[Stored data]
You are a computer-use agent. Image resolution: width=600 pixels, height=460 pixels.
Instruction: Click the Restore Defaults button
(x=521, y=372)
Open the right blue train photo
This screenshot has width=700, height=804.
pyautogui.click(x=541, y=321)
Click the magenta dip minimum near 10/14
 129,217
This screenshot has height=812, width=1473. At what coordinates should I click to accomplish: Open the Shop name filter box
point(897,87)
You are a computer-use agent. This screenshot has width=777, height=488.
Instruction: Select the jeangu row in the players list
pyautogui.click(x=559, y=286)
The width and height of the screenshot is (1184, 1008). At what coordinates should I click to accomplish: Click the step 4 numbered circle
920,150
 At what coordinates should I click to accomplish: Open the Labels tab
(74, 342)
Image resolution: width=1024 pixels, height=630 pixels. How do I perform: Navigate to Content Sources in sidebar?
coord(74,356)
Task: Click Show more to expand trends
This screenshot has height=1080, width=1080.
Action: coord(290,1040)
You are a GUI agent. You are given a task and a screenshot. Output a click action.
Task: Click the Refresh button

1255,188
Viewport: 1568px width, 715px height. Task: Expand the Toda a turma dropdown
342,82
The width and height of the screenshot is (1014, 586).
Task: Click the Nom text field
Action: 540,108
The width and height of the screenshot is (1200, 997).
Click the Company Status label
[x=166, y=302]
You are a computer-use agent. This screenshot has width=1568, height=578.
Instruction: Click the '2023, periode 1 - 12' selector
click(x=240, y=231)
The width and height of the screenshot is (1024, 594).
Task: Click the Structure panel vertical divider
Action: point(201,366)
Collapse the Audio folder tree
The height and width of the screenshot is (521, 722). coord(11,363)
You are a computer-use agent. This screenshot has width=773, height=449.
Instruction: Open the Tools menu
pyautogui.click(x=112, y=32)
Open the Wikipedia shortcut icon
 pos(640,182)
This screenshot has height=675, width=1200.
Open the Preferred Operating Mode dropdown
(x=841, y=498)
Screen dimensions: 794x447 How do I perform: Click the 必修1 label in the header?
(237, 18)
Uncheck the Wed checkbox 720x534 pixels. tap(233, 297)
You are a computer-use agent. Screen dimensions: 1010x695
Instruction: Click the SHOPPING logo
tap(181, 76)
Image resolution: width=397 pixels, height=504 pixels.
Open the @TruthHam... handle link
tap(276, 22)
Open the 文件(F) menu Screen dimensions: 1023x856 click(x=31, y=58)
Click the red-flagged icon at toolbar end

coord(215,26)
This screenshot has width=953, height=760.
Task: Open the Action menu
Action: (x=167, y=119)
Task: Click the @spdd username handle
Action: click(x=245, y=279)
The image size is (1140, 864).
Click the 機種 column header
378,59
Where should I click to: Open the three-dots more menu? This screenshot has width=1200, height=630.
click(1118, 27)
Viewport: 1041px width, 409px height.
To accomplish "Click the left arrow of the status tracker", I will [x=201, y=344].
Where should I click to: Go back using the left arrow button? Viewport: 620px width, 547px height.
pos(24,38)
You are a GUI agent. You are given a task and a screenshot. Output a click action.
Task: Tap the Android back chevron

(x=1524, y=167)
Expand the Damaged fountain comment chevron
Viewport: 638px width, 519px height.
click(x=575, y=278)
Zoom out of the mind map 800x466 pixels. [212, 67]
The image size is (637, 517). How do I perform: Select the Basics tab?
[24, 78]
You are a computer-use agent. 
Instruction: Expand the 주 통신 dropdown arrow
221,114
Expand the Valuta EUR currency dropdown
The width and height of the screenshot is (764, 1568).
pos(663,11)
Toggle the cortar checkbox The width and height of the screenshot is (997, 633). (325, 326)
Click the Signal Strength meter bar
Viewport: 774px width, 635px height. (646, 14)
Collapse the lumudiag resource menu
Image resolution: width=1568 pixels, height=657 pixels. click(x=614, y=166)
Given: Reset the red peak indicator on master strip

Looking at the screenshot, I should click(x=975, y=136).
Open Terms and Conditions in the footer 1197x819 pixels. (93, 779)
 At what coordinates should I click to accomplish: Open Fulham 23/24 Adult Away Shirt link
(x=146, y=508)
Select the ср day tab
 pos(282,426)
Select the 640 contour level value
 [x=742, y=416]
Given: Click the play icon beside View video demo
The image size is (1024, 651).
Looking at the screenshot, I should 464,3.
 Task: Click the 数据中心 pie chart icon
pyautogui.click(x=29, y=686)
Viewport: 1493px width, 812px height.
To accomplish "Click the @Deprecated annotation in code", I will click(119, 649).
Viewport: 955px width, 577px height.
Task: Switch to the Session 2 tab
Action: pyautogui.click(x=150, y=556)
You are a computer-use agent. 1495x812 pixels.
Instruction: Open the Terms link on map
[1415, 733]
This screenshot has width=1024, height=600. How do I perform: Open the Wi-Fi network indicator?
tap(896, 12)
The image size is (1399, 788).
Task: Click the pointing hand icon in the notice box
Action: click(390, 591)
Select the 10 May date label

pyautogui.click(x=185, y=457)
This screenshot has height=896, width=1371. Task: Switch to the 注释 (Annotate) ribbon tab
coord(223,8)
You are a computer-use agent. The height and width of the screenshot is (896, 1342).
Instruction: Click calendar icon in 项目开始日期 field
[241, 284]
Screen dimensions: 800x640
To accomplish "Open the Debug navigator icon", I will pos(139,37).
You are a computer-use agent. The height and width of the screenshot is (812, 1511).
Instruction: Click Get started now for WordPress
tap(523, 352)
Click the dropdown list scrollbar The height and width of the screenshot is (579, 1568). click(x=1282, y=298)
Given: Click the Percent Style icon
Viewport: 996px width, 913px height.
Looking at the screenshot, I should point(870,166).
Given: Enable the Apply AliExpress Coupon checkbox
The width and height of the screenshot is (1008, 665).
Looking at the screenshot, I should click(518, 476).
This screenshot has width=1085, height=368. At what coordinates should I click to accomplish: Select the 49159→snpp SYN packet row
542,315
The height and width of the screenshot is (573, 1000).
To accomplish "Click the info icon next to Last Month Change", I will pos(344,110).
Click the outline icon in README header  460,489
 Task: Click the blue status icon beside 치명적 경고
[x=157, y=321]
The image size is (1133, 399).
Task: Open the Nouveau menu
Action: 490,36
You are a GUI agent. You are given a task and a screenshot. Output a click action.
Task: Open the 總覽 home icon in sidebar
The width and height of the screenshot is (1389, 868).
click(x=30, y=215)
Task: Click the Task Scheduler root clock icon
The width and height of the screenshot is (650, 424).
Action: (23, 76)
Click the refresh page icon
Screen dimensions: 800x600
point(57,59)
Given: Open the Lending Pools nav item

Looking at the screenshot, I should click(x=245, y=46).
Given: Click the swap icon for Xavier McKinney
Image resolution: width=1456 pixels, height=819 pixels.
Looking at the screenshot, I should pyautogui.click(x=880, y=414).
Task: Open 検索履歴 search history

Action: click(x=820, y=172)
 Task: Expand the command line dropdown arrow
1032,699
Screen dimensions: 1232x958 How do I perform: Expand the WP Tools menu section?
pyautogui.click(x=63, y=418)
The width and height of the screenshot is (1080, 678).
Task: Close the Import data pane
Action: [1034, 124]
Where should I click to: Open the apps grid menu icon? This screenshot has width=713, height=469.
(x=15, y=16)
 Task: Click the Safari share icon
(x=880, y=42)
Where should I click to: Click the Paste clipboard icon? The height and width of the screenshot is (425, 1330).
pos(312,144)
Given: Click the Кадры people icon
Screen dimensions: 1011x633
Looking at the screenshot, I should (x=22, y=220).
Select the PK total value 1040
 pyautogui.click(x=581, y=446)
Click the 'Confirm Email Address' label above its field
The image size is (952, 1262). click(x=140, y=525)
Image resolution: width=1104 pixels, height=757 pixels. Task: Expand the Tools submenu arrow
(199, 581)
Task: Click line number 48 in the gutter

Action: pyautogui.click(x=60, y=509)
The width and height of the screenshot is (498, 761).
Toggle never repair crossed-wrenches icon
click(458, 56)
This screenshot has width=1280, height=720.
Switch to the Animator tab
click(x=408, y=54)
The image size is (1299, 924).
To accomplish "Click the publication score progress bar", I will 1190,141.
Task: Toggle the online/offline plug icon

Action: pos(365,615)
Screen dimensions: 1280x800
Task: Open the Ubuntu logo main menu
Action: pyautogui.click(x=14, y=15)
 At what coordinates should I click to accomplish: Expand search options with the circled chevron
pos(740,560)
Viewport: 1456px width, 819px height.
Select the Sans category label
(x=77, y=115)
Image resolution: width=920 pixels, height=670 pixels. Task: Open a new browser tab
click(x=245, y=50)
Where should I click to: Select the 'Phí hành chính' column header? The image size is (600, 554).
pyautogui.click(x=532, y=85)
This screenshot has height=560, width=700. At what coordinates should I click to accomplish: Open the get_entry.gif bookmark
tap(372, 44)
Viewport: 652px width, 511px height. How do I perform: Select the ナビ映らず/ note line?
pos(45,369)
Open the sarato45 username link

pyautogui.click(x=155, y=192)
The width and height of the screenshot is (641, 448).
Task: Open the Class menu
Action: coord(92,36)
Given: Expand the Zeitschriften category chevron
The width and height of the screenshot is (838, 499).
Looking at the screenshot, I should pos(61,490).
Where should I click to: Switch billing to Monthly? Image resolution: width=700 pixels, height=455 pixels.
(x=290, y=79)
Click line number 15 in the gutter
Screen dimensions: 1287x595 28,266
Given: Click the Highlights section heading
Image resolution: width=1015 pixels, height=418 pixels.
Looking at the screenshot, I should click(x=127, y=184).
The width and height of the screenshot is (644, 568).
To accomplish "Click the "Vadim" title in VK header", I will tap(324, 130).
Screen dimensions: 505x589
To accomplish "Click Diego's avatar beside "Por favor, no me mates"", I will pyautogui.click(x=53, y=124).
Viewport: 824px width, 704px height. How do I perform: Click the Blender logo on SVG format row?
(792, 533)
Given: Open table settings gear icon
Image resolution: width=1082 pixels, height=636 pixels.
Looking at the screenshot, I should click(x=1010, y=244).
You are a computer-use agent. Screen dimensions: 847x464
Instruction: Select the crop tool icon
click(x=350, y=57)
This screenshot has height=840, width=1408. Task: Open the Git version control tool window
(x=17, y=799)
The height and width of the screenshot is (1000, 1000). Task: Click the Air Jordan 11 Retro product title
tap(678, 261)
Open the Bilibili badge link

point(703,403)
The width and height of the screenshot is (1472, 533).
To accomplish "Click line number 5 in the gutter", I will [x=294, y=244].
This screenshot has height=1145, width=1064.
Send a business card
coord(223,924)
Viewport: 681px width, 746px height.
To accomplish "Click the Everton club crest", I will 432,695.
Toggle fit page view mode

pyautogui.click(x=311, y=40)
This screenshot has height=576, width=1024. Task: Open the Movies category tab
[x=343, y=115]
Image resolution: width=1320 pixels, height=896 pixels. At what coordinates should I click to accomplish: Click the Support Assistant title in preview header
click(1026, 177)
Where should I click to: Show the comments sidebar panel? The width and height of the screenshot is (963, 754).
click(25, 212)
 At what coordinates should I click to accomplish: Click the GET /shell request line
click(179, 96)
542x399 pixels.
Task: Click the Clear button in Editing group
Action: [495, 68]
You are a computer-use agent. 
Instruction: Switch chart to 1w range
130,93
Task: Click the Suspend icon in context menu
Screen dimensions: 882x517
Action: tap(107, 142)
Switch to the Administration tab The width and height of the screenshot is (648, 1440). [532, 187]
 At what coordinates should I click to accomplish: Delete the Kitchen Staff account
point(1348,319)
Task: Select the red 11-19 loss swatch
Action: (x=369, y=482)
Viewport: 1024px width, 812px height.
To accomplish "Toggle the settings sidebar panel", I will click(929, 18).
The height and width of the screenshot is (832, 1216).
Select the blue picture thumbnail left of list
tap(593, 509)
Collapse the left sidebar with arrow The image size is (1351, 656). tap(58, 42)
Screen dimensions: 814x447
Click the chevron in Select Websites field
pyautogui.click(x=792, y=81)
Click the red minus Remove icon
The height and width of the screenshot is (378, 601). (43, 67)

— What you should do —
Look through the entries and work out how many lines have the word "checkbox" in them; reply with that number only.

— Problem solution —
3